Abstract

Penile vein ligation for venogenic impotence was performed on 15 patients between 1989 and 1992. Preoperative evaluation included color flow Doppler ultrasound, and dynamic infusion cavernosogram and cavernosometry with vasoactive substance injection. All operations were performed by 1 surgeon via an inguinoscrotal incision by excising the deep dorsal, cavernous and, if necessary, crural veins. All patients were interviewed using a structured telephone questionnaire from 19 to 45 months (mean 29) postoperatively. Postoperative potency was defined as erections sufficient for unaided coitus on more than 75% of attempts and was present in 9 patients (60%). The 2 failures had temporary improvement within the first 6 months. The only significant preoperative variable in assessing postoperative potency was the duration of erectile dysfunction before penile vein ligation: median 60 months (range 48 to 120) in the impotent group and median 24 months (range 12 to 168) in the potent group (p < 0.05, Mann-Whitney test).
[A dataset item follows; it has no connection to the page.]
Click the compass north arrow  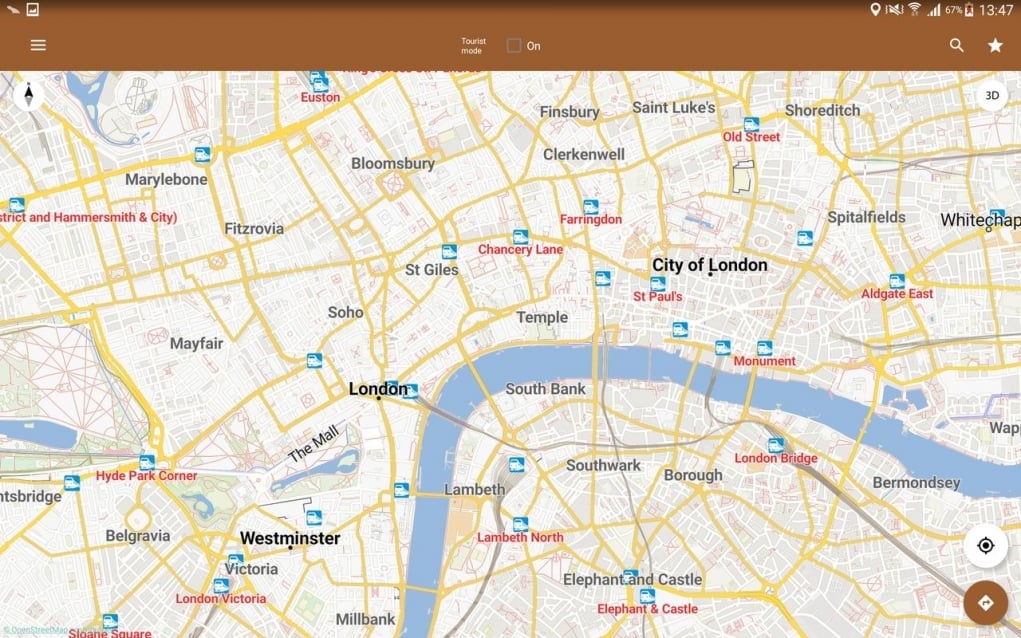[x=29, y=95]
No correlation was found with systolic and diastolic arterial flow or resistive index as assessed by color flow Doppler evaluation, sites of leakage or patient age at operation. Similarly, no correlation was found with preoperative dynamic infusion cavernosometry maintenance rates. The most common complication was contracture of the penis in 6 patients (40%), although only 1 complained of a functional disturbance. We demonstrated favorable long-term results with an extensive venous ligation. While preoperative assessment with color flow Doppler ultrasound, dynamic infusion cavernosography and cavernosometry, and vasoactive substance injection establishes a diagnosis of corporeal veno-occlusive dysfunction, this evaluation provides no predictive indicators for successful outcomes in penile vein ligation.